Franziskanerplatz aus dem "Dornröschenschlaf" erwecken

Franziskanerplatz aus dem  "Dornröschenschlaf" erwecken

O-T(h)öne gibt Fraktionen und Gruppierungen im Ingolstädter Stadtrat, sowie ausgewählten Personen des gesellschaftlichen Lebens und aus dem journalistischen Bereich, in der Rubrik "Aus fremder Feder", die Möglichkeit eines Gastkommentars zur Ingolstädter Kommunalpolitik. Das Thema ist durch den Gastkommentator frei wählbar, ebenso die Länge des Textes. Die Veröffentlichung erfolgt nicht redigiert und ungekürzt. Die Verantwortung für den Inhalt trägt allein der Verfasser des Gastkommentars.

Gastkommentar von Sepp Mißlbeck,
Stadtrat der UWG

Seit Jahren beschäftigt sich die Ingolstädter Stadtplanung mit der Frage der Gestaltung der Harderstraße. Erst in den letzten Monaten wurde hierzu eine Bürgerbefragung durchgeführt. Die Ergebnisse zeigen, dass die Menschen im Norden der Innenstadt Veränderungen herbeisehnen, - die überdimensionale "Stadtautobahn"  menschenfreundlich zu gestalten und zur historischen Altstadt einen vertrauten menschlichen Übergang zu schaffen.

Die UWG-Fraktion hat sich deshalb auch mit dem Franziskanerplatz befasst, der angrenzend an die Harderstraße in einer Art "Dornröschenschlaf" als Ansammlung nüchterner Steinplatten auf kreative Ideen wartet.

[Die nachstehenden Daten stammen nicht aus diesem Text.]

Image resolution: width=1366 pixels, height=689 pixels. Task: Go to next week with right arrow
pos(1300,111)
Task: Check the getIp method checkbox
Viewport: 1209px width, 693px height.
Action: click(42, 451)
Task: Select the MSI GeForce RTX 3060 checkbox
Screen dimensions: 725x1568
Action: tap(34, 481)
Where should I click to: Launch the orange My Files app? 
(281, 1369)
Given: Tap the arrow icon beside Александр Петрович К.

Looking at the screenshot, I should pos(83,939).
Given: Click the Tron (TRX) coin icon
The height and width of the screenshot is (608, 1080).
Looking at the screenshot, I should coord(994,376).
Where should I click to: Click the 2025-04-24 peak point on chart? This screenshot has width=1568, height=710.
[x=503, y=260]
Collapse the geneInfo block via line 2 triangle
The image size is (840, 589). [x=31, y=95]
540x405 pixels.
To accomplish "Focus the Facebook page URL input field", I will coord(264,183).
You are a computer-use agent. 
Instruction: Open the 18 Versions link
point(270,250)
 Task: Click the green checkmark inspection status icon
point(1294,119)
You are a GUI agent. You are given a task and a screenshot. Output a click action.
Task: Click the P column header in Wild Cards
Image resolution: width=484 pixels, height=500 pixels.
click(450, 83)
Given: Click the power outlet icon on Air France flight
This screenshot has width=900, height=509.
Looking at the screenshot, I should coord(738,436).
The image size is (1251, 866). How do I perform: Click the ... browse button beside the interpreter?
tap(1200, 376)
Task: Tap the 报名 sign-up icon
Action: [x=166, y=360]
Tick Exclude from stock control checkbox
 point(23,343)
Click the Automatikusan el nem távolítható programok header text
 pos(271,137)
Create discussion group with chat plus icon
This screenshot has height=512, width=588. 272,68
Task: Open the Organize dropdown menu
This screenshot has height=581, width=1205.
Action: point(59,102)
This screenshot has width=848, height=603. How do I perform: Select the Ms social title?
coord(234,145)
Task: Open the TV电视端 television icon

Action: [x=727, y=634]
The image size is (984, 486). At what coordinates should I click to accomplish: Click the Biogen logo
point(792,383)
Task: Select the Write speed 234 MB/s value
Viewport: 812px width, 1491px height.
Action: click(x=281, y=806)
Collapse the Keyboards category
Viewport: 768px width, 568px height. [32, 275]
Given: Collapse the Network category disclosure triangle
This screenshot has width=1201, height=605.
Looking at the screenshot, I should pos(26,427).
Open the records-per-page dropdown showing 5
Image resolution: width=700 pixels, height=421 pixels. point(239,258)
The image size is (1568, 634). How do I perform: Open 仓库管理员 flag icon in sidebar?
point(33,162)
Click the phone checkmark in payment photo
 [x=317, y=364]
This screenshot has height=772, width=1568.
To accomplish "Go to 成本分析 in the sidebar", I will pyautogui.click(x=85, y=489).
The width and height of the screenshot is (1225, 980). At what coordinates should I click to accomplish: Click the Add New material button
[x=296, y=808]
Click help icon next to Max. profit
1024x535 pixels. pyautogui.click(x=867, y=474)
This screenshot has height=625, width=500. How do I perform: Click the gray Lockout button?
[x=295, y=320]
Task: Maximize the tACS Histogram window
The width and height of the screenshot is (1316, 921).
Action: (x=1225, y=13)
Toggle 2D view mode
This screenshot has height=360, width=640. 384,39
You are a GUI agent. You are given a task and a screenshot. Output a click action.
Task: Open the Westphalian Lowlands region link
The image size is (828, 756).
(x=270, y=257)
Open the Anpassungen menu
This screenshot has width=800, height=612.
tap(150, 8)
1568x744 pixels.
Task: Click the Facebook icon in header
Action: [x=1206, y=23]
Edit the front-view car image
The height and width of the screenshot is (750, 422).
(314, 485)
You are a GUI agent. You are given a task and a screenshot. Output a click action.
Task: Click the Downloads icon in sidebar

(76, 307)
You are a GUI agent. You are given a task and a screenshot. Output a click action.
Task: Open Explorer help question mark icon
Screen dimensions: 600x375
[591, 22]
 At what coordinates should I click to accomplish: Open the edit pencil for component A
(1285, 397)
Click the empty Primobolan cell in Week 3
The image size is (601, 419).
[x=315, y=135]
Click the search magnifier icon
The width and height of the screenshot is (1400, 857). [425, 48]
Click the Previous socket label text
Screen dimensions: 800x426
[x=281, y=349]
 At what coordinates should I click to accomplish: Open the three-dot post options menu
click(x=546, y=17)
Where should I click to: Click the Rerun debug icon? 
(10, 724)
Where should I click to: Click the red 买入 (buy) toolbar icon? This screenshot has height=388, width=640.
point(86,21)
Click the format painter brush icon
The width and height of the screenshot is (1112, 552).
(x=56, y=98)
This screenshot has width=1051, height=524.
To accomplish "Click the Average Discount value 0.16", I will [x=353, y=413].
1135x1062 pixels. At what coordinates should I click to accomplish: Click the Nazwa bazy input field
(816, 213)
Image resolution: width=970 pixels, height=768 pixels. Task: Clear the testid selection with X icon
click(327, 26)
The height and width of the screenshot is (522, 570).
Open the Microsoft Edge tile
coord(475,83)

Trotz der historischen, platzbestimmenden Fassade der Franziskanerkirche bleibt es ein nüchterner, kalter Platz und es bleibt eine große Chance verwehrt einen lebendigen Eingang zum Norden unseren anerkannten lebenswerten Stadt zu schaffen. Dieser Platz könnte schnell und unbürokratisch aufgewertet werden und genau das haben wir in unserem Antrag dargestellt.

Da derzeit in der Schrannenstraße Kanalbauarbeiten stattfinden, kann unsere Idee zeitnah und kostenneutral umgesetzt werden. Das heißt den Franziskanerplatz zu dem Café auszuweiten, autofrei zu gestalten und dabei die Parkplätze an der Schrannenstraße in ihrer Funktion zu erhalten und den Verkehr über die Proviantstraße abzuleiten.

Damit kann sich dieser Platz noch in den Sommermonaten zu einem Bürgertreffpunkt entwickeln, sowohl für die ältere Generation nach einem Stadt- bzw. Shoppingbummel, als auch für die junge Generation aus den umliegenden Schulen.

Wir haben damit zu dem so stark besuchten Donauplatz im Süden der Altstadt nun auch im Norden den Raum geschaffen, wo wir uns wohl fühlen und wieder mehr Attraktivität für die Innenstadt gewonnen.